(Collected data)
════════════════════

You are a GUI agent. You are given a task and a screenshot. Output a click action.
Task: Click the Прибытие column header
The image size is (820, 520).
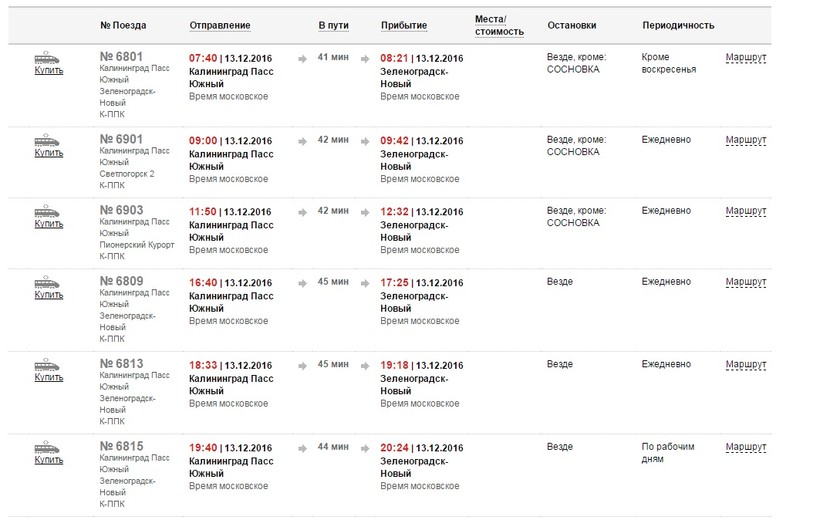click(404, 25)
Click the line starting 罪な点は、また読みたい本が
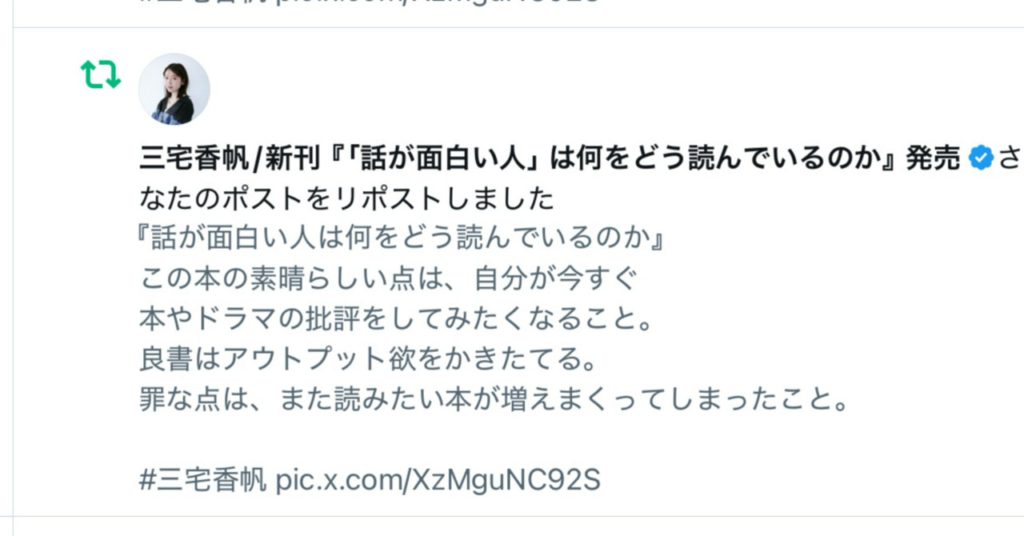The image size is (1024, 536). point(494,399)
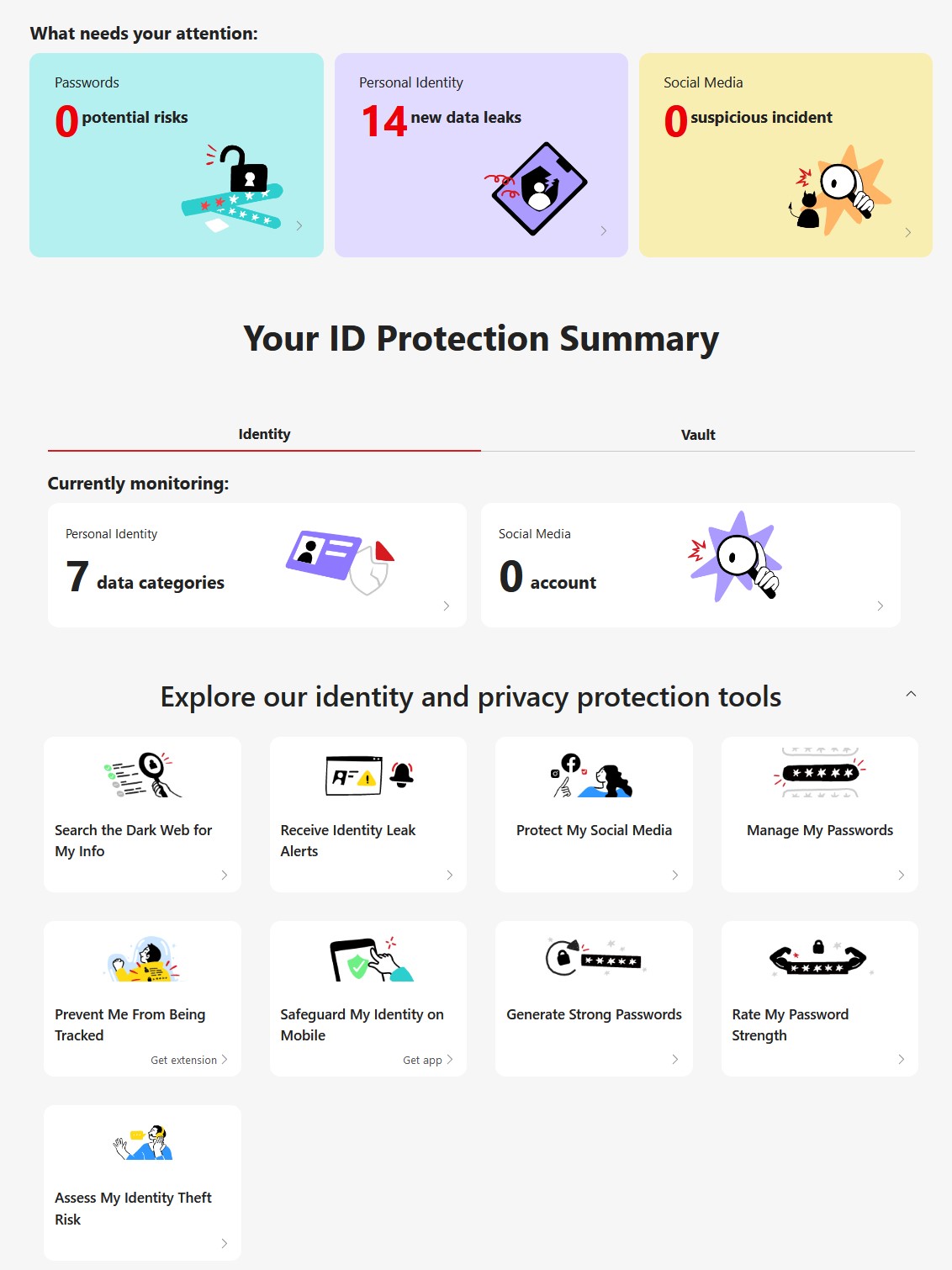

════════════════════

The answer must be the full set of records, repeated exactly, with no pictures.

Output of the task:
You are a GUI agent. You are given a task and a screenshot. Output a click action.
Task: Click the Прибытие column header
The image size is (820, 520).
click(404, 25)
Click the line starting 罪な点は、また読みたい本が
The image size is (1024, 536). point(494,399)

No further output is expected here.